REQUIRED ACTION:
Starting at the line with "Viewport: 777px width, 1005px height." and ending at the line with "Given: Select the Supernatural title text", print exactly the lines of the entries below. Pictures do not belong in the copy.

EXERCISE DATA:
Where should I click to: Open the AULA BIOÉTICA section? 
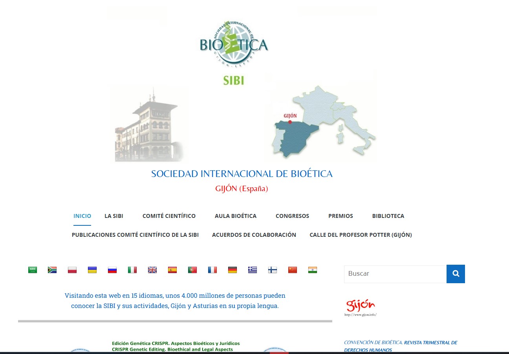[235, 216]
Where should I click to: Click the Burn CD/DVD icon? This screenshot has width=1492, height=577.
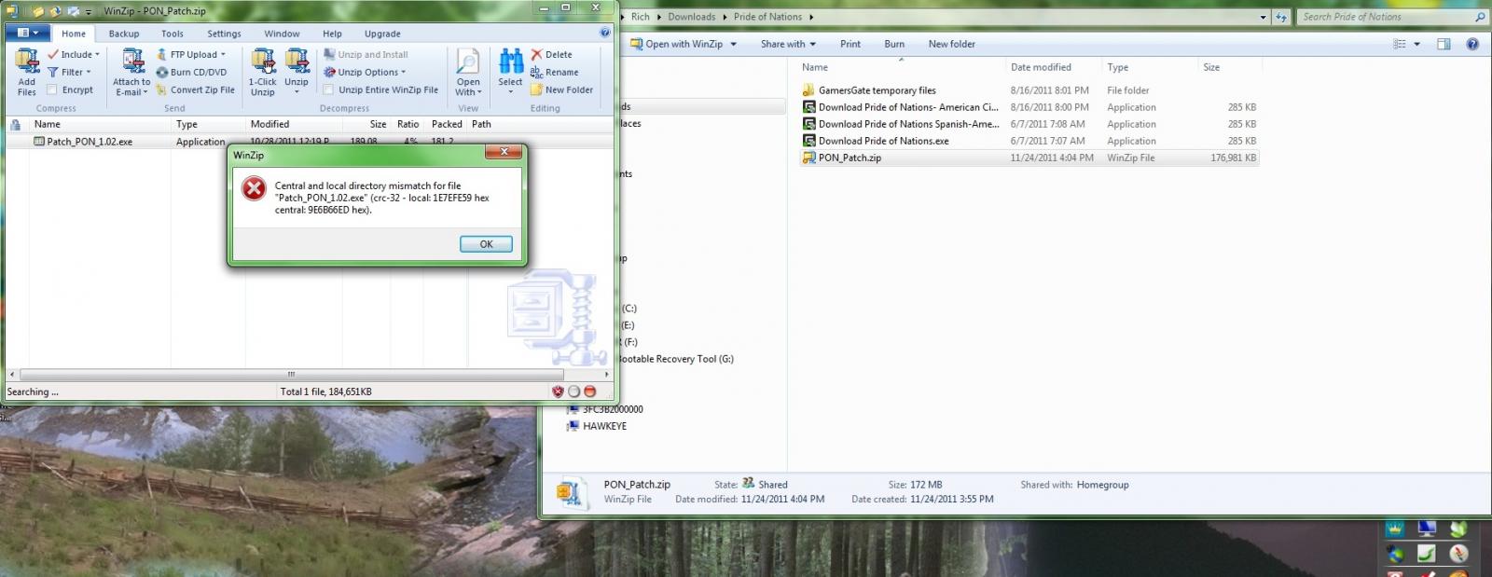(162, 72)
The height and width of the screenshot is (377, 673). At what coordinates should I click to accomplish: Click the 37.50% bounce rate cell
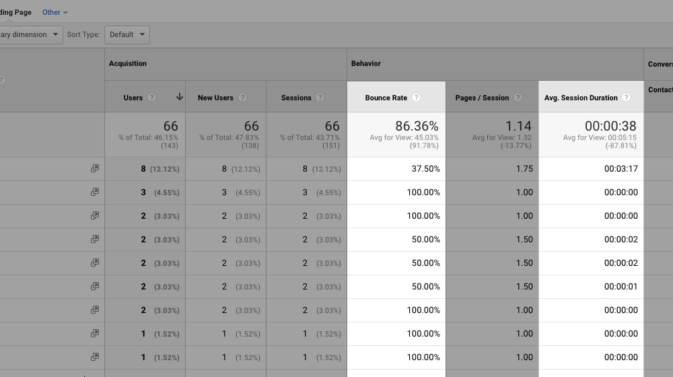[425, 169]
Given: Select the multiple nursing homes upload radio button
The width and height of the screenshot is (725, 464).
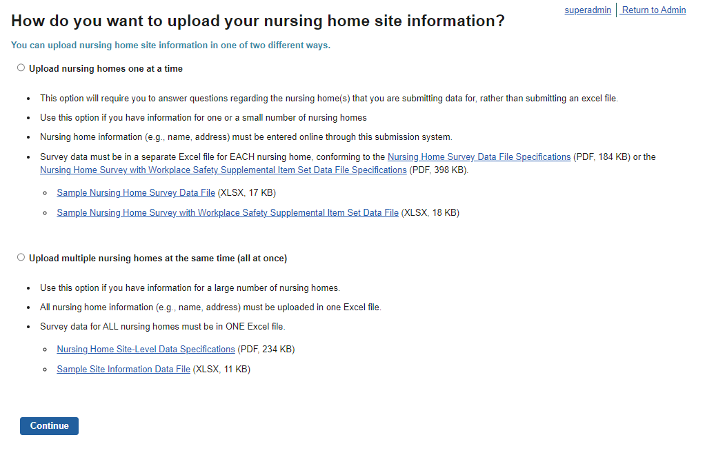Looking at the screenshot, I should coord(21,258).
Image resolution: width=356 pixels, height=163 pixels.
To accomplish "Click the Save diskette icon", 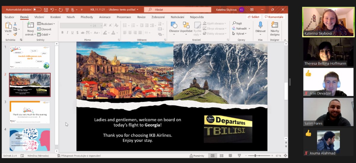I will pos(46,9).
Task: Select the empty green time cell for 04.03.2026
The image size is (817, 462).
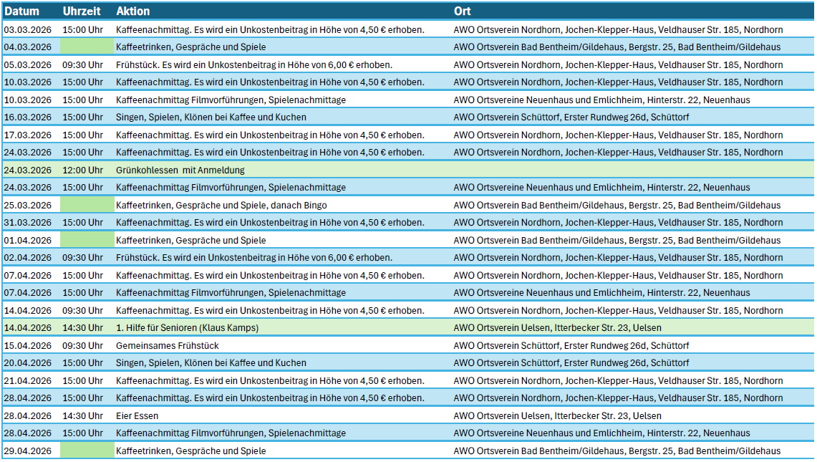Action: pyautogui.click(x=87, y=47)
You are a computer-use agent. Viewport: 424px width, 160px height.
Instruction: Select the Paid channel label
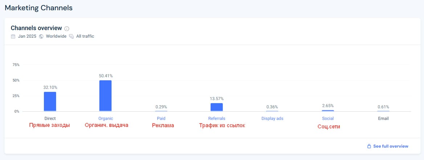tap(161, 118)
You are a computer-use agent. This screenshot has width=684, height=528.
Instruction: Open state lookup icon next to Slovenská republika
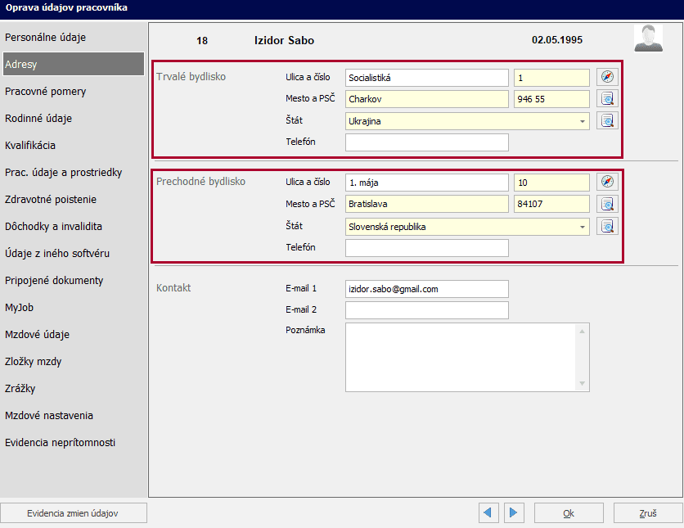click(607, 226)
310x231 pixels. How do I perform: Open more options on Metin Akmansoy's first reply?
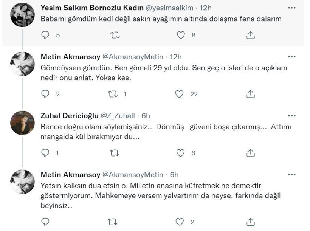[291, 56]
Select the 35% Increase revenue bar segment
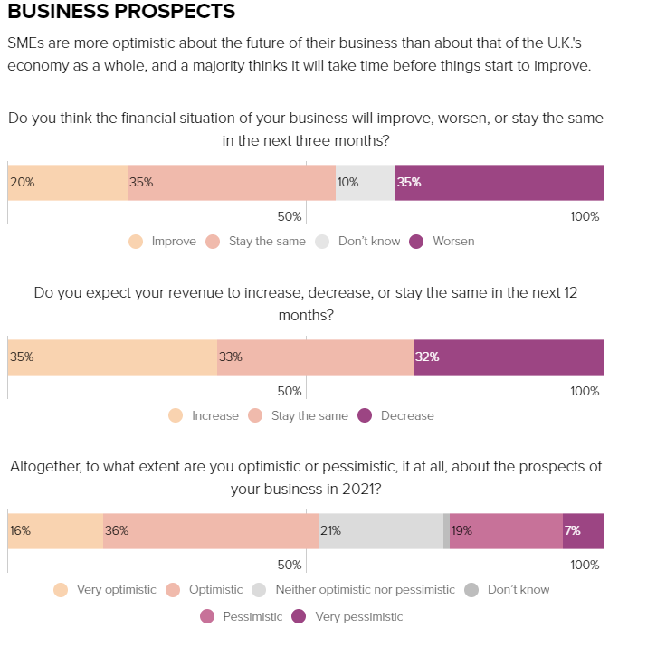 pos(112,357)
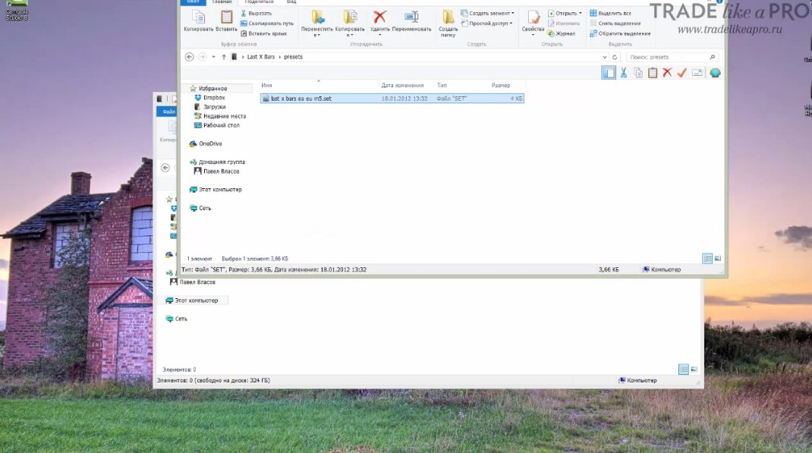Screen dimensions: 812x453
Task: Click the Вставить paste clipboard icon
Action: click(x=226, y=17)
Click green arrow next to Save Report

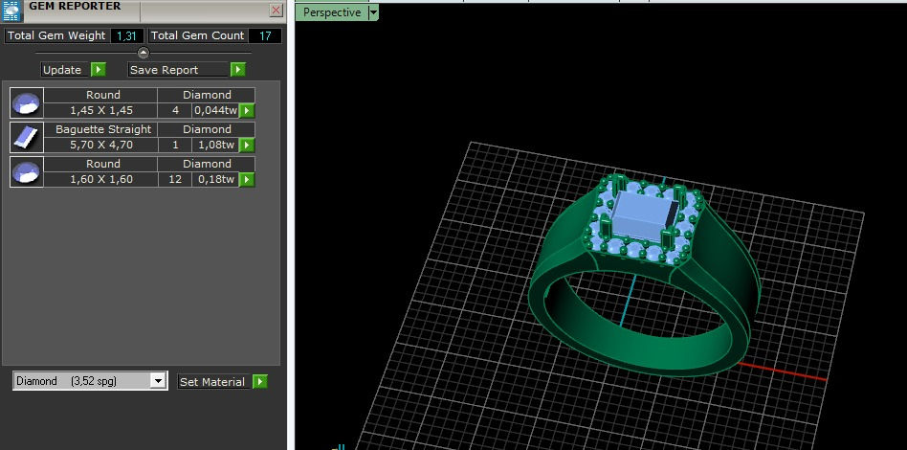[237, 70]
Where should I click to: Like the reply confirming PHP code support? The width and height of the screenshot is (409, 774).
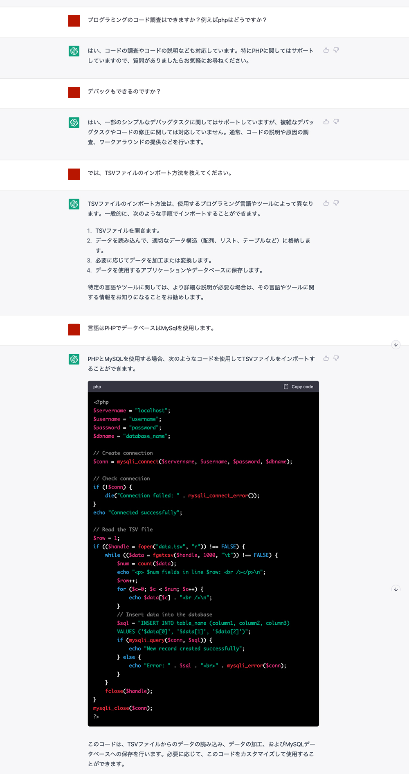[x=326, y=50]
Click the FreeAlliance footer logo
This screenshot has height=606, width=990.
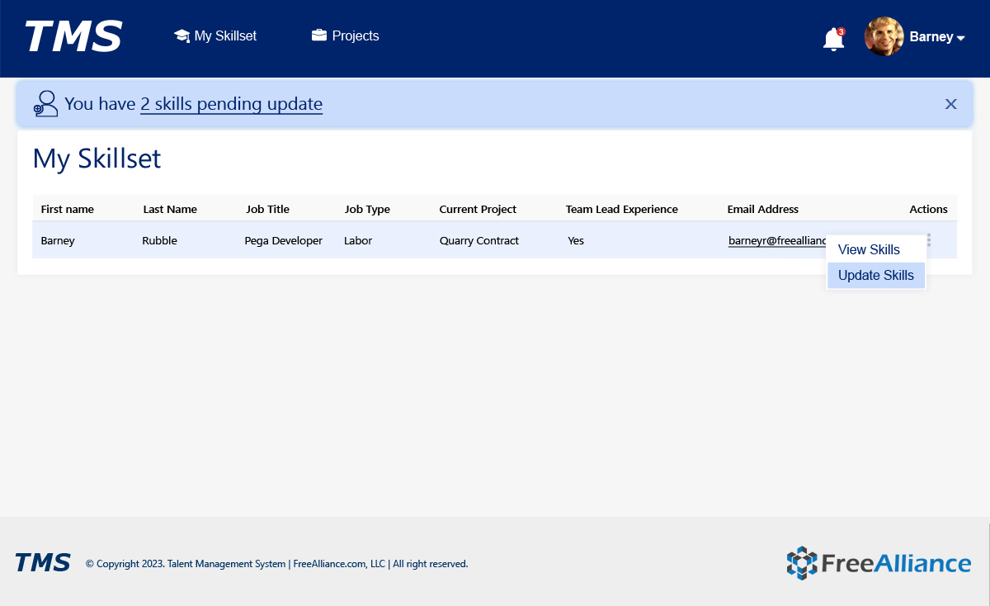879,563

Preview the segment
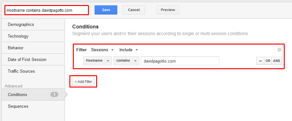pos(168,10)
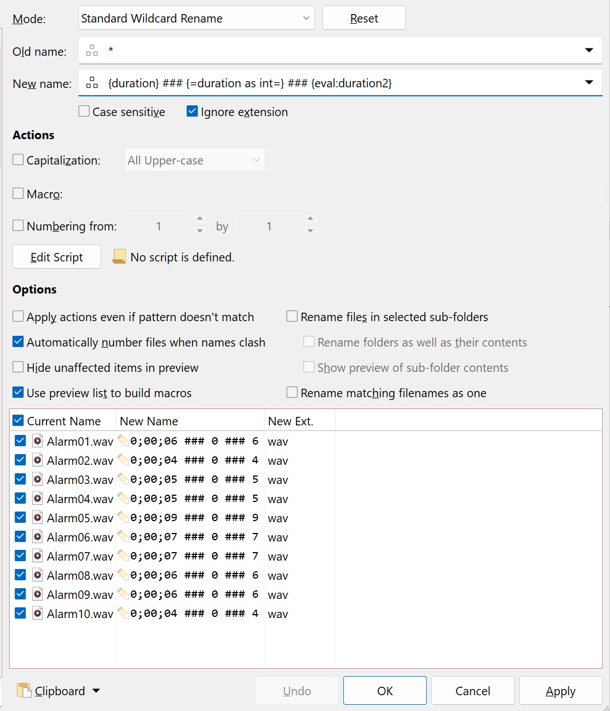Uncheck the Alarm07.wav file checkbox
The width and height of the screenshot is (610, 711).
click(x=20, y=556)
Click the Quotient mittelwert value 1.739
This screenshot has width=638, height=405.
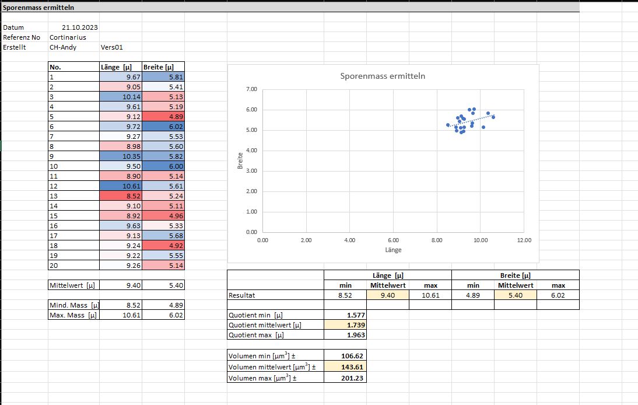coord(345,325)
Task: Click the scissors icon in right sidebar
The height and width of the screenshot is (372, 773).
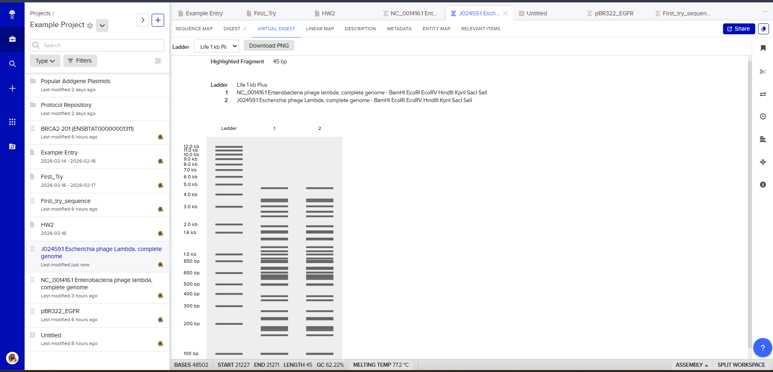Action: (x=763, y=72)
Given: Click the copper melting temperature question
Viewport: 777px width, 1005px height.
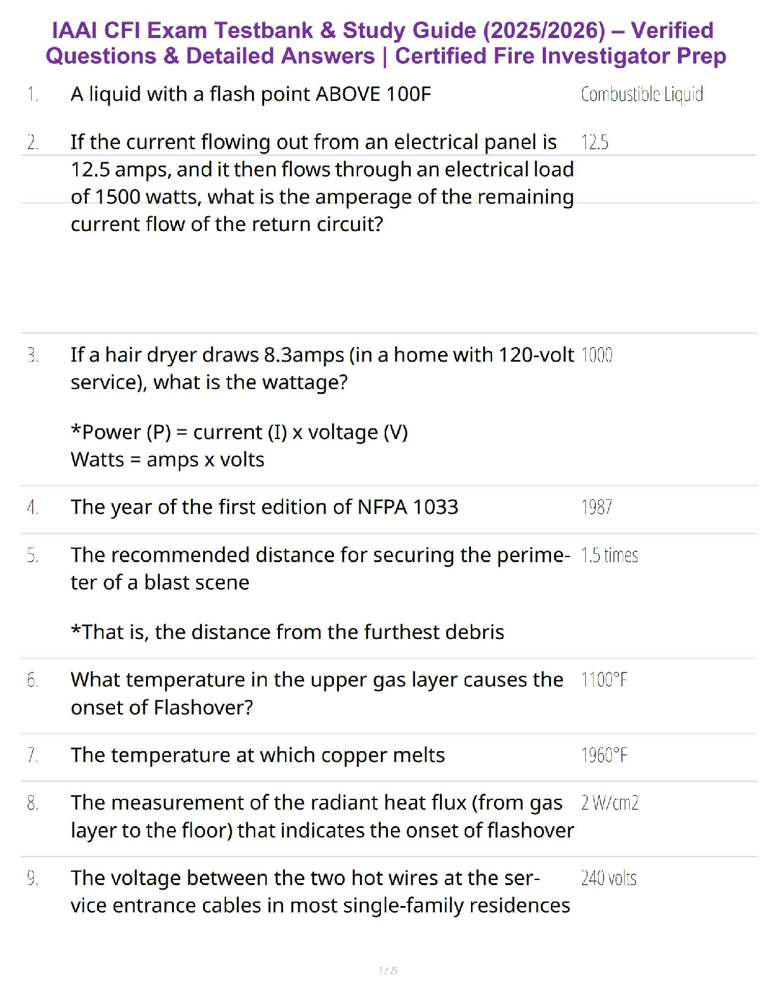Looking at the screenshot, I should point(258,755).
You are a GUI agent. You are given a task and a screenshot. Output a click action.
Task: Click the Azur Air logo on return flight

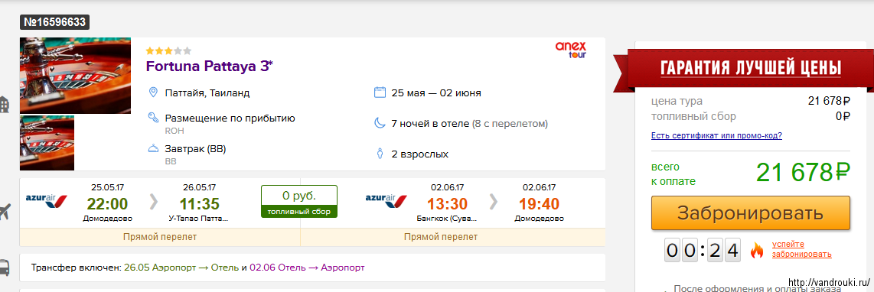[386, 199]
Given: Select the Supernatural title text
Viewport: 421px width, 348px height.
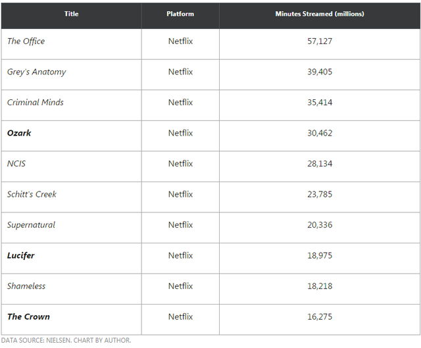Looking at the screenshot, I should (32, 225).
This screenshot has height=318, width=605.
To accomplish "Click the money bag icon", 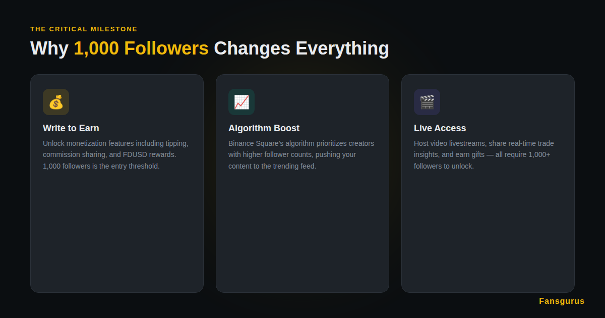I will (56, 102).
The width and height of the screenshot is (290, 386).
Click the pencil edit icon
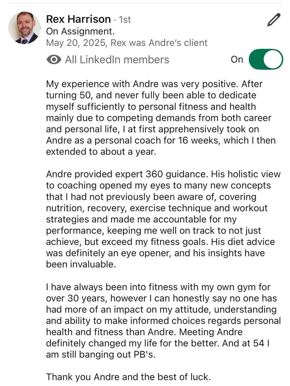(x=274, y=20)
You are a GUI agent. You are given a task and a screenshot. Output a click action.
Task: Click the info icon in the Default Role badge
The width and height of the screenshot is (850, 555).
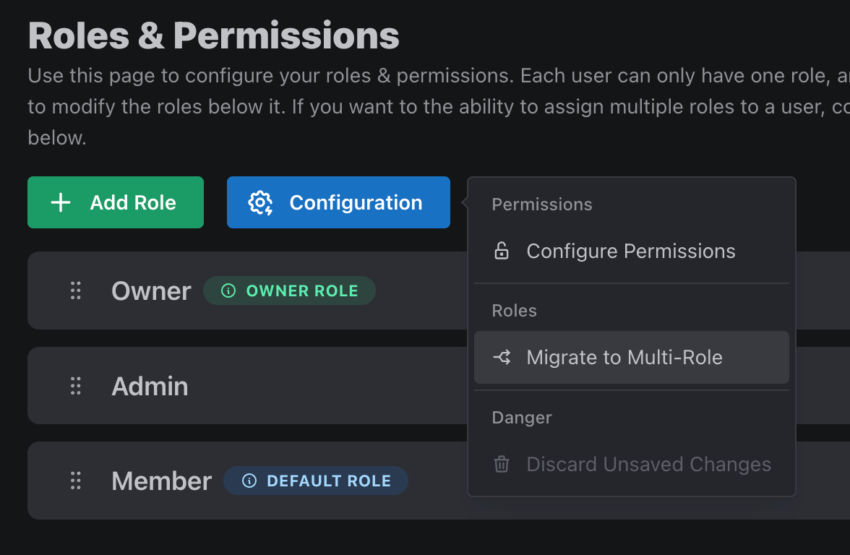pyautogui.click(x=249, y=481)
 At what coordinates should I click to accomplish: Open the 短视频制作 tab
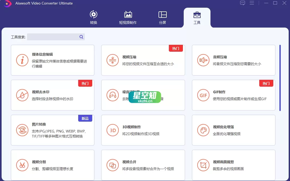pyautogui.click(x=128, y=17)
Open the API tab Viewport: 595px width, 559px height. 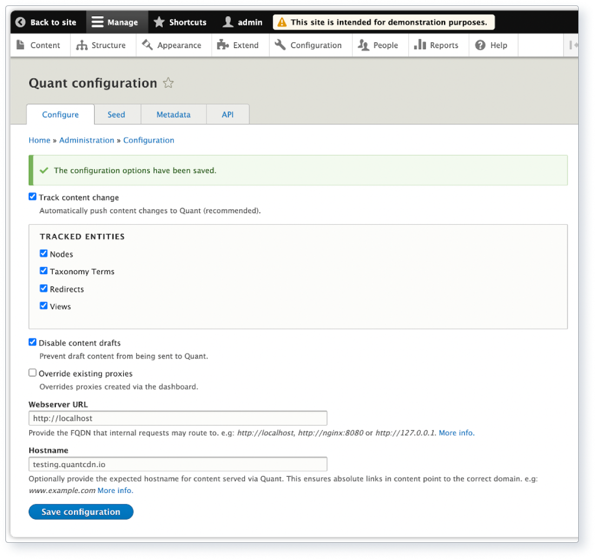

EXERCISE ANSWER:
Viewport: 777px width, 1005px height.
Looking at the screenshot, I should point(258,755).
You are a GUI agent. You are given a task and a screenshot. Output a click action.
Task: Click the Azur Air logo on return flight

[386, 199]
Given: Select the Supernatural title text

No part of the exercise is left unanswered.